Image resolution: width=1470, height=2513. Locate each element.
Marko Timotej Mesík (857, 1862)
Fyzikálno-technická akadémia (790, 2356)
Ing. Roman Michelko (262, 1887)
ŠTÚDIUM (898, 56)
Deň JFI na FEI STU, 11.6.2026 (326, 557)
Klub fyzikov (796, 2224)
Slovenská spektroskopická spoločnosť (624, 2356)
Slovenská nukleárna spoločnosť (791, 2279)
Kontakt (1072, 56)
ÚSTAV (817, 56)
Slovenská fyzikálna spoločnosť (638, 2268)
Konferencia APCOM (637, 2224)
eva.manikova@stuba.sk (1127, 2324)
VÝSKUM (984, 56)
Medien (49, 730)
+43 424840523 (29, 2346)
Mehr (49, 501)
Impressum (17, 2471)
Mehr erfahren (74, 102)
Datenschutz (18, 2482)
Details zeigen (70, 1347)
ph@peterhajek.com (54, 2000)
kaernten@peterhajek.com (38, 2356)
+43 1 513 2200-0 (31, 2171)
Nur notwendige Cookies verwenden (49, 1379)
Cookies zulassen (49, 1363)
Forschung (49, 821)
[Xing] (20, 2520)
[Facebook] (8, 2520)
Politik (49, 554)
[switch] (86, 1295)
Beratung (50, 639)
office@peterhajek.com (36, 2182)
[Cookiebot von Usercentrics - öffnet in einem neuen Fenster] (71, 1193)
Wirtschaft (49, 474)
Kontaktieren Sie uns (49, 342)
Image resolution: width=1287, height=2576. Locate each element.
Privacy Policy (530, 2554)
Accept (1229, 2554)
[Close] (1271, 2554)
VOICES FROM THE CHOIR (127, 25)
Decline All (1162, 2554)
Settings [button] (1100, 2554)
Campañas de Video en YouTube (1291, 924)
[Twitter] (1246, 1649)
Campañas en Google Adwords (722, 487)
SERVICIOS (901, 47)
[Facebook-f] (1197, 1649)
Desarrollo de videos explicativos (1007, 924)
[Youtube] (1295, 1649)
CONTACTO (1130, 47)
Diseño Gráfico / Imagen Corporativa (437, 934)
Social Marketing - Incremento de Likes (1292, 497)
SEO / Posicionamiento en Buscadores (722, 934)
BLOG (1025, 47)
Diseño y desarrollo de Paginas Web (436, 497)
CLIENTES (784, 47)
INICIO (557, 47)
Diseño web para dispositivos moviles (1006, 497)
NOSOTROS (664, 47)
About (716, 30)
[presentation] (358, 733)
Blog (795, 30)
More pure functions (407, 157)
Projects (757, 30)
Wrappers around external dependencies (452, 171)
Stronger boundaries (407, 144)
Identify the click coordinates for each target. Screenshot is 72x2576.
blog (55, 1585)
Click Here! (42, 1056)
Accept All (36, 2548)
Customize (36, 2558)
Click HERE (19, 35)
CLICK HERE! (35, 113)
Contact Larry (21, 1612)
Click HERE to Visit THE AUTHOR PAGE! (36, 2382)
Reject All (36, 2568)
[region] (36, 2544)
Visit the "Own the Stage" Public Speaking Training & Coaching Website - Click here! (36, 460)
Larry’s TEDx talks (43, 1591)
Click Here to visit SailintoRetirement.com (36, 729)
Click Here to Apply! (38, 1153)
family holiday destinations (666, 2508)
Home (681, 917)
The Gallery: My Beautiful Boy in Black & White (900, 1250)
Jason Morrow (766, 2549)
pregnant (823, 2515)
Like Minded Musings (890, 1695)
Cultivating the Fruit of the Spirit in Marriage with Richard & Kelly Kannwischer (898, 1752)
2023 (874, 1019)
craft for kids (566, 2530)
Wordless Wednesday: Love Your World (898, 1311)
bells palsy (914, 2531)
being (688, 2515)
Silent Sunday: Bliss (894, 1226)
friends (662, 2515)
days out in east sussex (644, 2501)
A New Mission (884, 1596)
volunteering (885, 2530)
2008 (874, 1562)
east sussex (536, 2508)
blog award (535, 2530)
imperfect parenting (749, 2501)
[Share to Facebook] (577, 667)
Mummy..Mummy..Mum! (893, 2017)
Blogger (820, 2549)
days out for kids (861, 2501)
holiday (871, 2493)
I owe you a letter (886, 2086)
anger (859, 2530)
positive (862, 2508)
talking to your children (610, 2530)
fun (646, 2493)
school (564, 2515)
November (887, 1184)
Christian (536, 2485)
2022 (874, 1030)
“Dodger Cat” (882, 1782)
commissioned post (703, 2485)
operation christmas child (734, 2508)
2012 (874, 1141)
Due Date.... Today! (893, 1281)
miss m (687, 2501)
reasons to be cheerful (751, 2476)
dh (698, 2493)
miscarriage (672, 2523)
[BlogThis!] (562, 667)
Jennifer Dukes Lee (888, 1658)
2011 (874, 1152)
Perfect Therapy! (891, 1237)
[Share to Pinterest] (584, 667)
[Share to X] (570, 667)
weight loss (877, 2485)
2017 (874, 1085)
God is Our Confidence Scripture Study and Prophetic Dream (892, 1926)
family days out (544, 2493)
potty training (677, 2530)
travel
○ ○ ○
Work instruction
Only a number should be given: the count of lines above that contain the word "width".

Result
2